Embryonic stem cells are capable of self-renewing and differentiating to the desired fate depending on its position within the body. Stem cell homeostasis is maintained through epigenetic mechanisms that are highly dynamic in regulating the chromatin structure as well as specific gene transcription programs. Epigenetics has been used to refer to changes in gene expression, which are heritable through modifications not affecting the DNA sequence.

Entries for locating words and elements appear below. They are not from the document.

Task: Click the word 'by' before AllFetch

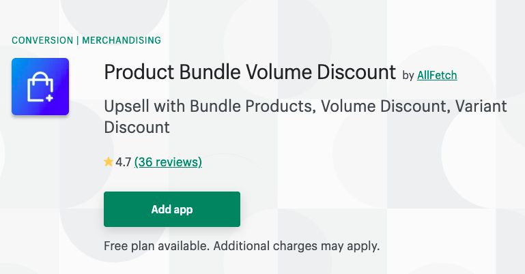Action: click(x=408, y=76)
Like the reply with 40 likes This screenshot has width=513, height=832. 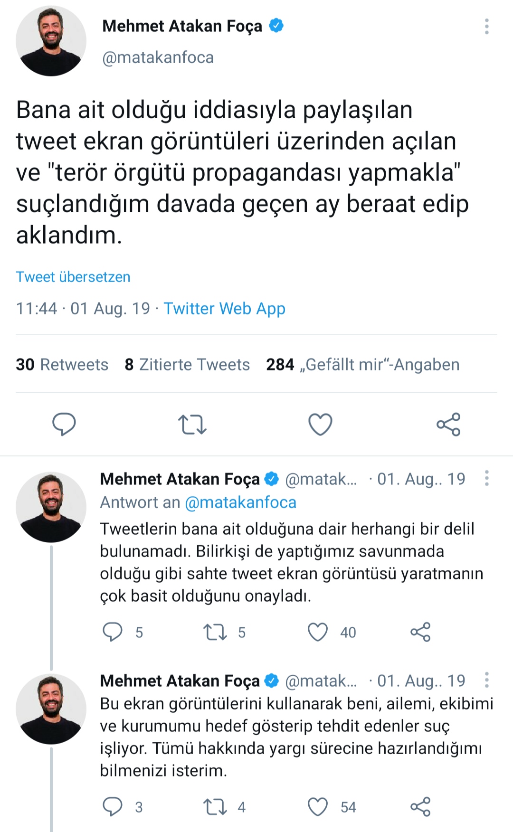[318, 632]
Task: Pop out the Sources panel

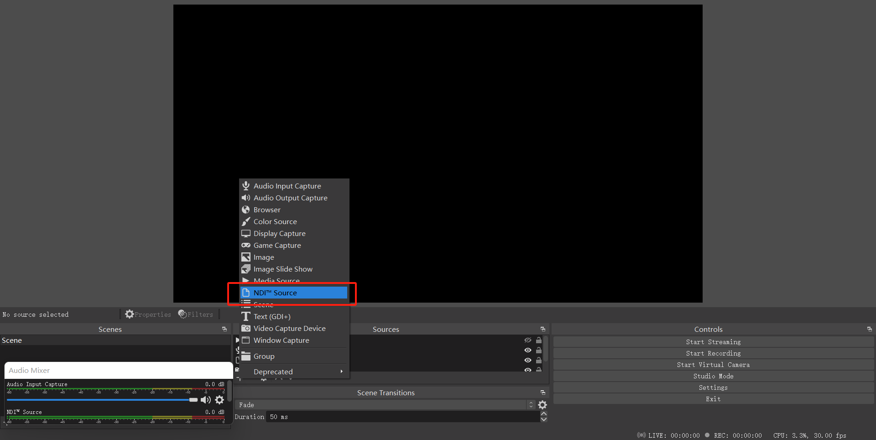Action: click(x=542, y=329)
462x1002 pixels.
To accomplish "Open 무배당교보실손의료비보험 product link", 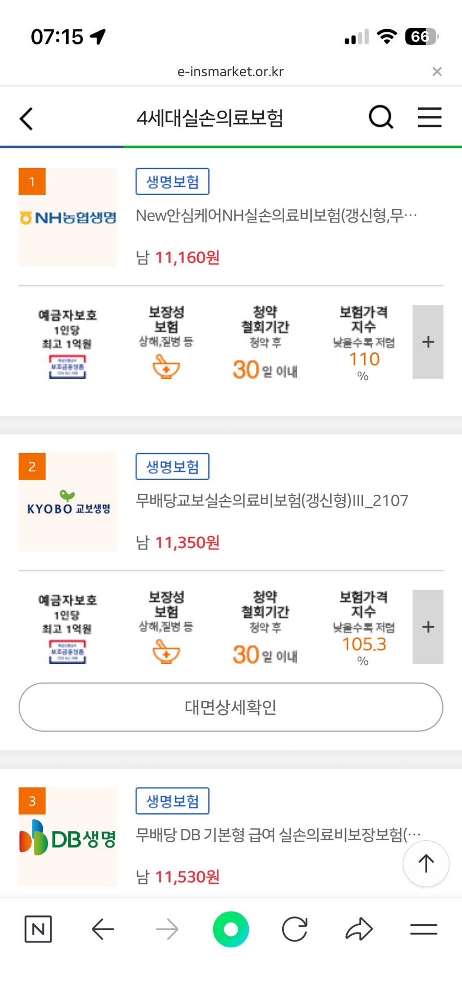I will (272, 500).
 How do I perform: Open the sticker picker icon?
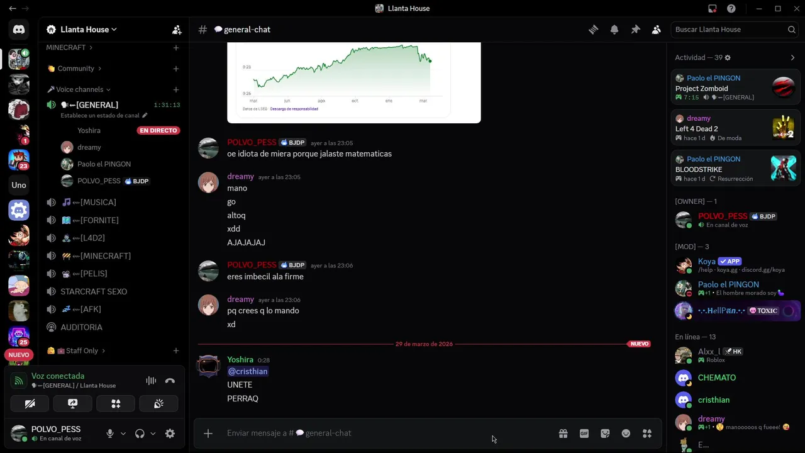[605, 433]
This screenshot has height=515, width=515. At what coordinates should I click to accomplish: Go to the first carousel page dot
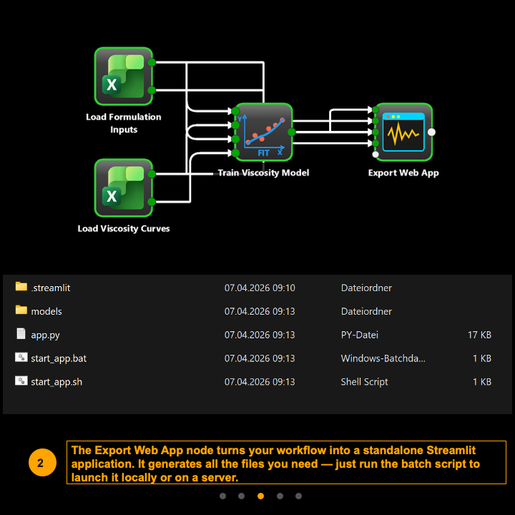pos(223,496)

The mammalian epigenome undergoes global remodeling during early stem cell development that requires commitment of cells to be restricted to the desired lineage. There has been multiple evidence suggesting that the maintenance of the lineage commitment of stem cells are controlled by epigenetic mechanisms such as DNA methylation, histone modifications and regulation of ATP-dependent remolding of chromatin structure. Based on the histone code hypothesis, distinct covalent histone modifications can lead to functionally distinct chromatin structures that influence the fate of the cell.
This regulation of chromatin through epigenetic modifications is a molecular mechanism that will determine whether the cell will continue to differentiate into the desired fate. A research study performed by Lee et al. examined the effects of epigenetic modifications on the chromatin structure and the modulation of these epigenetic markers during stem cell differentiation through in vitro differentiation of murine embryonic stem (ES) cells.